# Stored items
______________________________

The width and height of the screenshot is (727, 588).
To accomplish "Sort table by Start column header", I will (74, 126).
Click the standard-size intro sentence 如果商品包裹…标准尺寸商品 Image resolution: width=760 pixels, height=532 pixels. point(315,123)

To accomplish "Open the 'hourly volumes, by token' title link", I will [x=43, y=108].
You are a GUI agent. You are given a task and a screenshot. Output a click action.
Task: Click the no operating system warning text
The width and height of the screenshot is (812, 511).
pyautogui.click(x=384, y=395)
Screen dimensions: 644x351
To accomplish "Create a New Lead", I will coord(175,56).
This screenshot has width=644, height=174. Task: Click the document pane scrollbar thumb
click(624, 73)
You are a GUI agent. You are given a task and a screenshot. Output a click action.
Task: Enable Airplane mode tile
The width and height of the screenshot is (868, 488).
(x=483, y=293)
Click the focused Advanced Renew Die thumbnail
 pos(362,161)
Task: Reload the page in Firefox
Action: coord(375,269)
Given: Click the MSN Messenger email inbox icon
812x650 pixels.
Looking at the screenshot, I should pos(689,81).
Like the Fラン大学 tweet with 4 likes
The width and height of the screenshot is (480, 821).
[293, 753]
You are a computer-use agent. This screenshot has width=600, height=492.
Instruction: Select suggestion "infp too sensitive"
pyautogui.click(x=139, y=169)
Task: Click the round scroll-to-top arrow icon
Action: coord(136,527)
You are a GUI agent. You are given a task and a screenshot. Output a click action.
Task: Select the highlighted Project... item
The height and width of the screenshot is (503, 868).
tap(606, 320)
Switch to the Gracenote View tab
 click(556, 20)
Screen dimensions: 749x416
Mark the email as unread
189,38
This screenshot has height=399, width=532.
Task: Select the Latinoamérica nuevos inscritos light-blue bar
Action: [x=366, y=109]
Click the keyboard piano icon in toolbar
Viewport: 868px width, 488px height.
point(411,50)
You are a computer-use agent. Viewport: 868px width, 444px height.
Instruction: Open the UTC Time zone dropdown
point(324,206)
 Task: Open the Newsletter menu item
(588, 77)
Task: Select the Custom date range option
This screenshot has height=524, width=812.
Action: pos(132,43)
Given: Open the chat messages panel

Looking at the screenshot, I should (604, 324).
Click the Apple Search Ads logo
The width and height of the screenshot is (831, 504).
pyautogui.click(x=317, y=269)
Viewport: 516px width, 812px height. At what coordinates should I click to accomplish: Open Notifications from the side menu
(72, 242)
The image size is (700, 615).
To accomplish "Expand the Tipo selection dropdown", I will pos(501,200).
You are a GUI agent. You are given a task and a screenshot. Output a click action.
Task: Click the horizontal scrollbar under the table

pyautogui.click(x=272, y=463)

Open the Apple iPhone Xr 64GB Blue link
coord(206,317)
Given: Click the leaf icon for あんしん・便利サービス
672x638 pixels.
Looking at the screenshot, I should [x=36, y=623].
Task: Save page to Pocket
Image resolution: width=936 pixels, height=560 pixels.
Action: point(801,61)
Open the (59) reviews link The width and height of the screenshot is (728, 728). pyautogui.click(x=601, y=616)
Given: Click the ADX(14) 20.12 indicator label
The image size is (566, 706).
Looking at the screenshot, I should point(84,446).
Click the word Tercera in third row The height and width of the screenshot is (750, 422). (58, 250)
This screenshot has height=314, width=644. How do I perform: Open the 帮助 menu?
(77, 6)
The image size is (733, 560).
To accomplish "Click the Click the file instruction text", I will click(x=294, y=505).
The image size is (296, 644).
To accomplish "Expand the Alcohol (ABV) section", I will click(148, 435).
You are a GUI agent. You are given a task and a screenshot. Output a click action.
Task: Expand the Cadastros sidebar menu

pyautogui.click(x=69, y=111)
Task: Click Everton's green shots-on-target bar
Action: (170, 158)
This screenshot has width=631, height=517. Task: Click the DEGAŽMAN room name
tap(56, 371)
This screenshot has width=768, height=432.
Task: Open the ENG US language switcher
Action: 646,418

______________________________

# DIRECTIONS FOR THIS TASK
Scan the lines above for "You are a computer-use agent. Viewport: 868px" and for "Click the word". Repeat exactly the line holding each of them and every line in between.

# EXERCISE SOLUTION
You are a computer-use agent. Viewport: 868px width, 444px height.
Instruction: Open the UTC Time zone dropdown
point(324,206)
 Task: Open the Newsletter menu item
(588, 77)
Task: Select the Custom date range option
This screenshot has height=524, width=812.
Action: pos(132,43)
Given: Open the chat messages panel

Looking at the screenshot, I should (604, 324).
Click the Apple Search Ads logo
The width and height of the screenshot is (831, 504).
pyautogui.click(x=317, y=269)
Viewport: 516px width, 812px height. At what coordinates should I click to accomplish: Open Notifications from the side menu
(72, 242)
The image size is (700, 615).
To accomplish "Expand the Tipo selection dropdown", I will pos(501,200).
You are a GUI agent. You are given a task and a screenshot. Output a click action.
Task: Click the horizontal scrollbar under the table

pyautogui.click(x=272, y=463)

Open the Apple iPhone Xr 64GB Blue link
coord(206,317)
Given: Click the leaf icon for あんしん・便利サービス
672x638 pixels.
Looking at the screenshot, I should [x=36, y=623].
Task: Save page to Pocket
Image resolution: width=936 pixels, height=560 pixels.
Action: point(801,61)
Open the (59) reviews link The width and height of the screenshot is (728, 728). pyautogui.click(x=601, y=616)
Given: Click the ADX(14) 20.12 indicator label
The image size is (566, 706).
Looking at the screenshot, I should point(84,446).
Click the word Tercera in third row The height and width of the screenshot is (750, 422). (58, 250)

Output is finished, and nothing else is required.